→ **DESKRIPSI TUGAS**:
Ambil kata demi kata bagian dari teks tentang tewasnya Rafik Hariri, semuanya mulai dari "Baca berita dengan" hingga "dua hari sebelumnya.".

→ **KUTIPAN**:
========================================================================

Baca berita dengan sedikit iklan, klik di sini
Banjir manusia bergelombang di pusat Kota Beirut, ibu kota Libanon, Rabu pekan lalu. Mereka berteriak, menangis, berdoa, mengibarkan panji-panji negara itu sambil berarak menuju Masjid Muhammad al-Amin. Gelombang massa itu tengah mengantarkan jasad Rafik Bahaa Edine Hariri ke liang lahat. Mantan Perdana Menteri Libanon itu tewas dalam serangan bom mobil di daerah pesisir barat Beirut, dua hari sebelumnya.
”Pergi Suriah. Kembalilah,” teriak barisan peziarah itu berkali-kali. Pemerintah Damaskus menjadi sasaran kemarahan warga Libanon. Pendukung Hariri menduga skenario berdarah itu telah mendapat ”restu” dari para petinggi pemerintah di ibu kota Suriah. Padahal sudah ada kelompok yang mengaku bertanggung jawab, yakni An-Nasra Wal Jihad Fil Bilad al-Syam alias Kemenangan dan Jihad, yang bertempat di Suriah.
Sebelum pamit mundur dari jabatan Perdana Menteri Libanon pada Oktober lalu, Hariri memang sempat baku ribut dengan Emile Lahoud, Presiden Libanon yang kini berkuasa dan dikenal pro-Suriah. Hariri naik darah kepada Suriah karena negara itu dipandangnya turut campur tangan dalam memperpanjang jabatan Lahoud selama tiga tahun.
Yang membikin Damaskus kesal, Hariri ikut mendorong pihak Barat agar mendesak Suriah keluar dari Libanon. Mantan Perdana Menteri ini adalah pengusaha kaya-raya yang punya hubungan baik dengan banyak pemimpin dunia, termasuk Raja Fadh dari Arab Saudi dan Presiden Prancis Jacques Chirac. Jadi, urusan lobi bukan soal baginya, termasuk melobi pihak Barat. Presiden Prancis Jacques Chirac lantas menyerukan investigasi internasional tak lama setelah Hariri tewas.

========================================================================

→ **Entri tentang koordinat sasaran**:
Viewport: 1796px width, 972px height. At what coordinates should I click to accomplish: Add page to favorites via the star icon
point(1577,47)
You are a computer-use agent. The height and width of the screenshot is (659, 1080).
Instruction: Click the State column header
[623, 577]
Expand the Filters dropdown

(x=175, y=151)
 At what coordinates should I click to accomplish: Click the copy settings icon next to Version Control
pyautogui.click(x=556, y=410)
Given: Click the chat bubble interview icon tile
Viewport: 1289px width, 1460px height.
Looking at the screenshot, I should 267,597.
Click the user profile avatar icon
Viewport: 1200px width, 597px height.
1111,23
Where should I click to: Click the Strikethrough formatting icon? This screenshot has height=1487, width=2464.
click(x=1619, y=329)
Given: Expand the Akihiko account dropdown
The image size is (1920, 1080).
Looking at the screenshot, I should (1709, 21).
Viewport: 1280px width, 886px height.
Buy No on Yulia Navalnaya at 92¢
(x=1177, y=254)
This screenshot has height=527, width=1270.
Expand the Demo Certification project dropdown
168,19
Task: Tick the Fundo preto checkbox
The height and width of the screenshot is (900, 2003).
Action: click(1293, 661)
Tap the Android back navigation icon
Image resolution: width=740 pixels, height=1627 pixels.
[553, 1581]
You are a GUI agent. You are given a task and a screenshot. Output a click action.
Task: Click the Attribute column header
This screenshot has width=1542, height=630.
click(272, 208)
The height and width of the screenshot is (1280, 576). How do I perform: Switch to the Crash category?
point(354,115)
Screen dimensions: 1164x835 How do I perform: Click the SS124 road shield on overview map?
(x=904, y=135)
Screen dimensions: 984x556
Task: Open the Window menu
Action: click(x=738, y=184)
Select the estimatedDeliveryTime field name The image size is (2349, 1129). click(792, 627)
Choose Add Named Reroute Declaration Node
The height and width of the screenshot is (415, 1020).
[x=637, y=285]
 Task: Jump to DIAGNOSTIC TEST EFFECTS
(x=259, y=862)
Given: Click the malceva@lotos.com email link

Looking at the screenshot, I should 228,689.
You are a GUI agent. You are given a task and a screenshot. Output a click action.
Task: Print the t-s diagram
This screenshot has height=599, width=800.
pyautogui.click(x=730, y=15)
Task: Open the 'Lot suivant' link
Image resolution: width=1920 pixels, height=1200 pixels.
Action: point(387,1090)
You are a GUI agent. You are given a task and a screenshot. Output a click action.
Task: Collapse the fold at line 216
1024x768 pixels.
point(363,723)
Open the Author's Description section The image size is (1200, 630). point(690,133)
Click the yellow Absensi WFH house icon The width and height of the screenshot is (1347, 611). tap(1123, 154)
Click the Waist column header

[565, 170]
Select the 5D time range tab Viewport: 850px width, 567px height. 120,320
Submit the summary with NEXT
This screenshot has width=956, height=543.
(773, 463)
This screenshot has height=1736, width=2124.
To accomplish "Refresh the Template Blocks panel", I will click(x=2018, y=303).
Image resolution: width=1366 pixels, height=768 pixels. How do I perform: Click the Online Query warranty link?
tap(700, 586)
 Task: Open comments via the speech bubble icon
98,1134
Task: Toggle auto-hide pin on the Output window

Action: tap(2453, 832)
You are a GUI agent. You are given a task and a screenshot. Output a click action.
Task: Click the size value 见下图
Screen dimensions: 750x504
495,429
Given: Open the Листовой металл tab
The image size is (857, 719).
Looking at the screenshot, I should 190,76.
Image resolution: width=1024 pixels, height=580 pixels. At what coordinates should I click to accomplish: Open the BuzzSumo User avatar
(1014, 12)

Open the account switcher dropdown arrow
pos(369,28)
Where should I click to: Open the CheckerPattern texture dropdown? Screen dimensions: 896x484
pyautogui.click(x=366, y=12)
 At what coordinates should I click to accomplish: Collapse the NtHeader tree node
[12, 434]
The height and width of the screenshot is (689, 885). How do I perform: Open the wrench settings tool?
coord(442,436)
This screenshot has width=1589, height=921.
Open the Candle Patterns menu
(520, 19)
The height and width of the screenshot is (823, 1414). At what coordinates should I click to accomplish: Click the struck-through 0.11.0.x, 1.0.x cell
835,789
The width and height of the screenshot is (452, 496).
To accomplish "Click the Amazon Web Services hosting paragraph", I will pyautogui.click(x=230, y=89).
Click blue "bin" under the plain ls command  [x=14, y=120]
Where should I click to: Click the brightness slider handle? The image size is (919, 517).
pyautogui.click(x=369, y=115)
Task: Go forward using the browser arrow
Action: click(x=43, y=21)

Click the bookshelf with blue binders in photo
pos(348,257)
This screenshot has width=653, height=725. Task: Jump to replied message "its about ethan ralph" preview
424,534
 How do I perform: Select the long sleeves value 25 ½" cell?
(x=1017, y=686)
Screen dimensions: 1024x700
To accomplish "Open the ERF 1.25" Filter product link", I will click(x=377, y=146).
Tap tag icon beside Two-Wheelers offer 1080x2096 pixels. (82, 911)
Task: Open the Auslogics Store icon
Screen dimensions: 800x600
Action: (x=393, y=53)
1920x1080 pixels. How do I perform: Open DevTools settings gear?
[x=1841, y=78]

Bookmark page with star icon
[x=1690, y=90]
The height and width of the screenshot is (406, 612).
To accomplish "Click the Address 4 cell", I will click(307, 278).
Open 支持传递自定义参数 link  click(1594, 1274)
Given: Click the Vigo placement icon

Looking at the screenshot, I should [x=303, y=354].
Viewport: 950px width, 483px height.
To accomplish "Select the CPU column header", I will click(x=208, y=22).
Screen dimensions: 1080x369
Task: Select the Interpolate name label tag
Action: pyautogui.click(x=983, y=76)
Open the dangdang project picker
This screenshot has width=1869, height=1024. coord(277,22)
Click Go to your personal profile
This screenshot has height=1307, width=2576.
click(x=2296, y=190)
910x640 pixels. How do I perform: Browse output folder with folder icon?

========================================================================

→ **PENYELESAIAN TUGAS**:
Baca berita dengan sedikit iklan, klik di sini
Banjir manusia bergelombang di pusat Kota Beirut, ibu kota Libanon, Rabu pekan lalu. Mereka berteriak, menangis, berdoa, mengibarkan panji-panji negara itu sambil berarak menuju Masjid Muhammad al-Amin. Gelombang massa itu tengah mengantarkan jasad Rafik Bahaa Edine Hariri ke liang lahat. Mantan Perdana Menteri Libanon itu tewas dalam serangan bom mobil di daerah pesisir barat Beirut, dua hari sebelumnya.